> _Exercise brief_
With the pictures left out, return exactly the lines from the one containing "815x644 pixels." through the end of the listing below.

> _Data extracts_

_ _ _ _

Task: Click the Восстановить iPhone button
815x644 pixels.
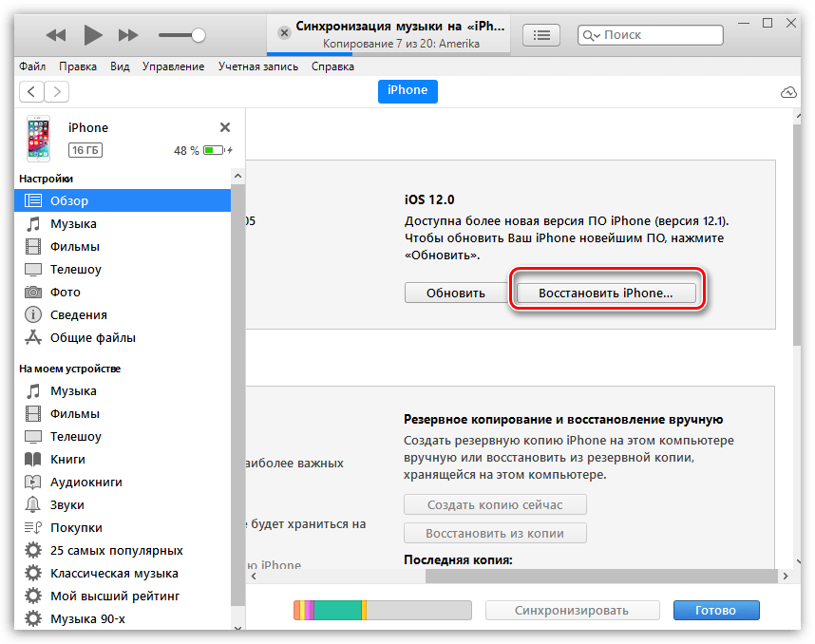Action: click(x=605, y=293)
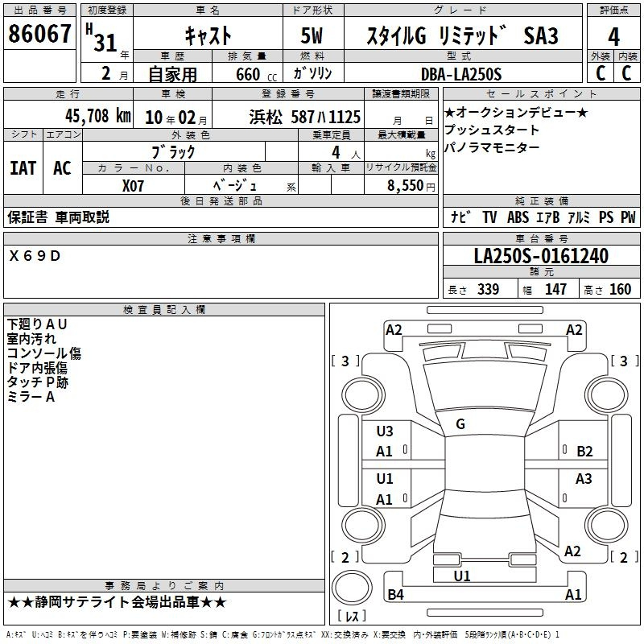This screenshot has height=644, width=644.
Task: Select the X69D caution note
Action: pyautogui.click(x=35, y=256)
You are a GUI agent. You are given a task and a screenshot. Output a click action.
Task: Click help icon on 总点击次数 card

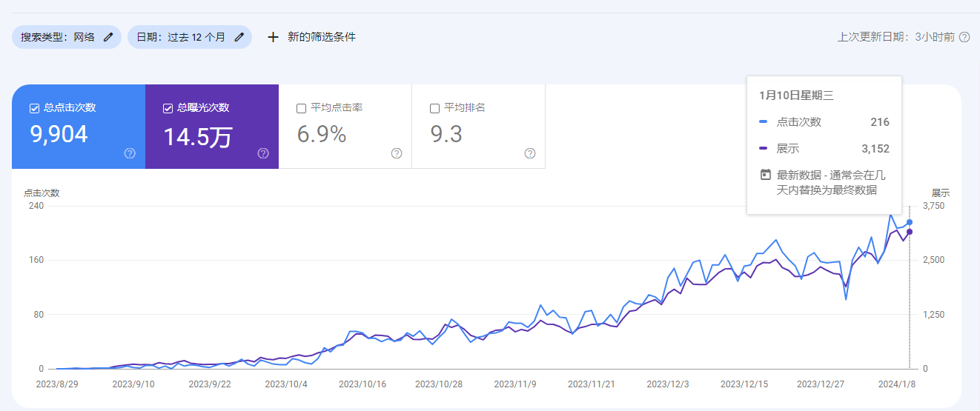pyautogui.click(x=130, y=153)
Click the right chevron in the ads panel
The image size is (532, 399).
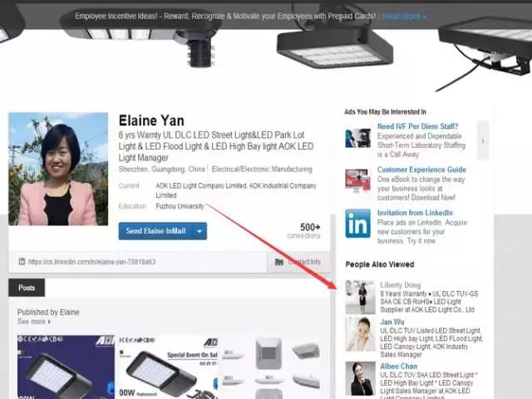tap(482, 140)
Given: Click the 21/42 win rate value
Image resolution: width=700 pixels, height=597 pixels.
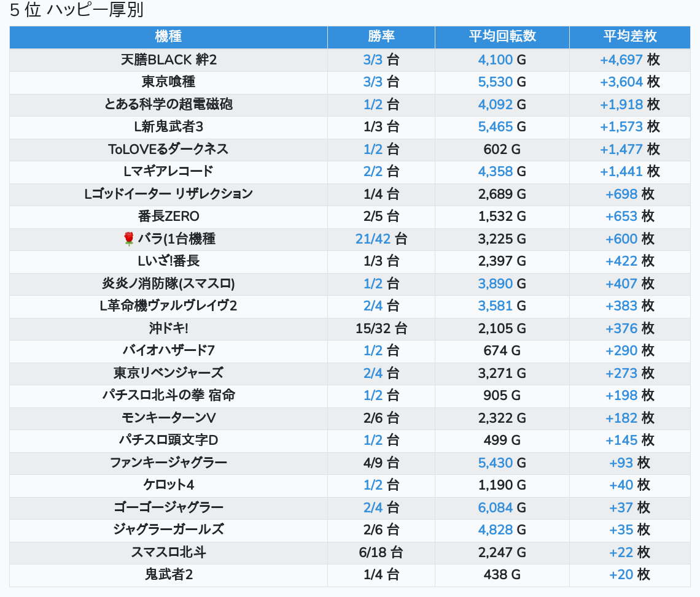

_ _ _ _

> _Expected answer_
815x644 pixels.
Action: click(x=605, y=293)
This screenshot has height=644, width=644.
Task: Select the X69D caution note
Action: pyautogui.click(x=35, y=256)
You are a GUI agent. You are given a task and a screenshot. Output a click action.
Task: Click help icon on 总点击次数 card

pyautogui.click(x=130, y=153)
Click the right chevron in the ads panel
The image size is (532, 399).
tap(482, 140)
Given: Click the 21/42 win rate value
Image resolution: width=700 pixels, height=597 pixels.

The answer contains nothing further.